For deciding the application under Section 11(6) of Arbitration Act, 1996, the court is required to ensure that an arbitrable dispute exists and has to be prima facie convinced about the genuineness or credibility of the plea and not be too particular about the nature of the plea, which necessarily has to be made and established in the substantive proceeding. 

FULL TEXT OF THE SUPREME COURT JUDGMENT/ORDER

1. Leave granted. With the consent of counsel, the appeal was heard finally. The Oriental Insurance Co. Ltd (hereafter “the insurer” or “the appellant”) appeals the decision of a single judge of the Bombay High Court, who allowed the respondent’s application under Section 11(6) of the Arbitration and Conciliation Act, 1996 (hereafter “the Act”) and appointed an arbitrator. The insurer’s objection about maintainability of the application on the ground that the respondent (hereafter “Dicitex”) had signed the discharge voucher and accepted the amount offered, thus, signifying accord and satisfaction, which in turn meant that there was no arbitrable dispute, was rejected.
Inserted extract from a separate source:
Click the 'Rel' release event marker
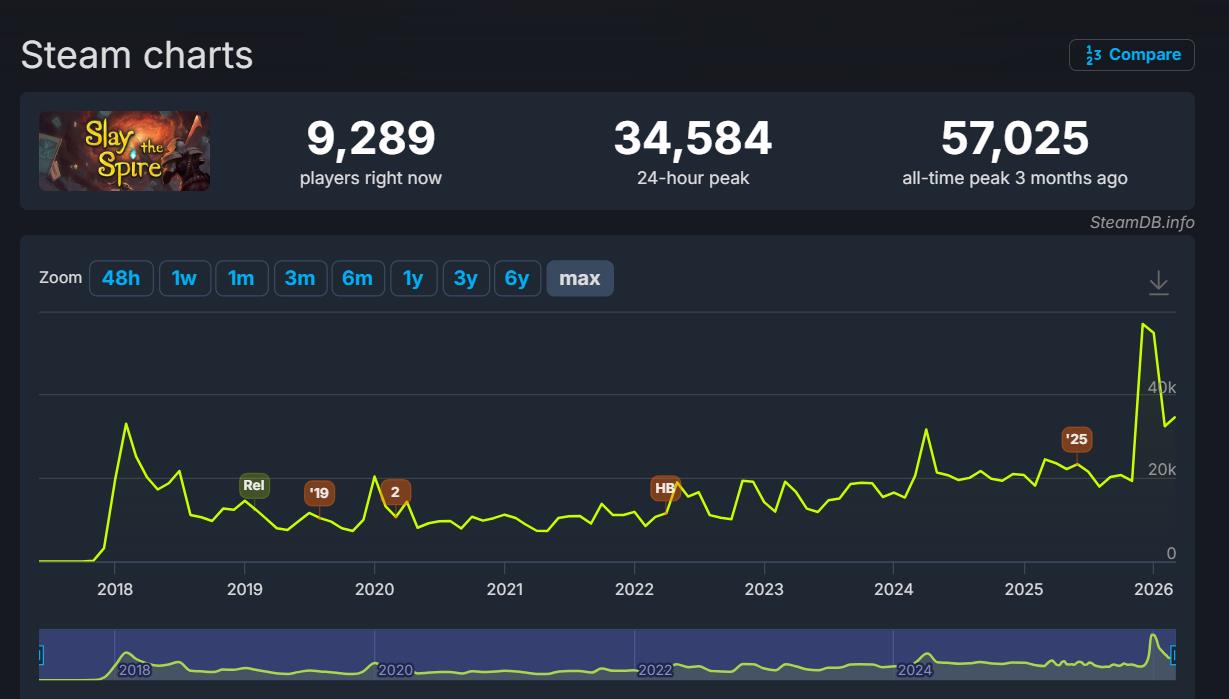Image resolution: width=1229 pixels, height=699 pixels. tap(254, 486)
2. The relevant facts in this appeal are that on 17.09.2011, Dicitex obtained a Standard Fire and Special Peril Policy; it was issued by the appellant to cover the stocks of goods lying in its three separate godowns located at Thane, Maharashtra, by three separate endorsements. The total sum insured was @ ₹ 13 crores. Clause 13 of the terms and conditions of the said policy contained an arbitration clause. On 25.05.2012, a fire broke out at night on the ground floor of the building occupied by RFCL, which fire spread to the first floor of the building and completely engulfed all of the appellant’s three godowns which had stored its goods. All the stocks in all the three godowns were completely destroyed. Dicitex informed the appellant on 26.05.2012, about the fire and the consequential loss. The appellant appointed M/s. C.P. Mehta & Co. as Surveyors and Assessors to survey the loss suffered by Dicitex and to report on the claim to be lodged upon the insurer ­appellant, by the said company. Dicitex lodged a total and final claim upon the appellant for a sum of ₹ 14,88,14,327/­comprising ₹ 13,52,85,752/­ towards cost of the materials destroyed and ₹ 1,35,28,575/­ as overheads. Dicitex claims also to have submitted comprehensive documentary evidence and detailed work sheets in support of the claim made to the insurer. On 14.08.2012, after visiting Dicitex’s factory and the godowns, and after scrutinizing the materials submitted by it in support of its claim, the Surveyor appointed by the insurer filed a Final Survey Report recommending that the claim be settled for an amount of ₹ 12,93,26,704.98/­ and that after deducting an amount of 5% towards compulsory deduction for excess, a net amount of ₹ 12,28,60,369/­ be paid over to Dicitex. The latter alleged that a copy of this survey report was not supplied to it, by the insurer, or the surveyor.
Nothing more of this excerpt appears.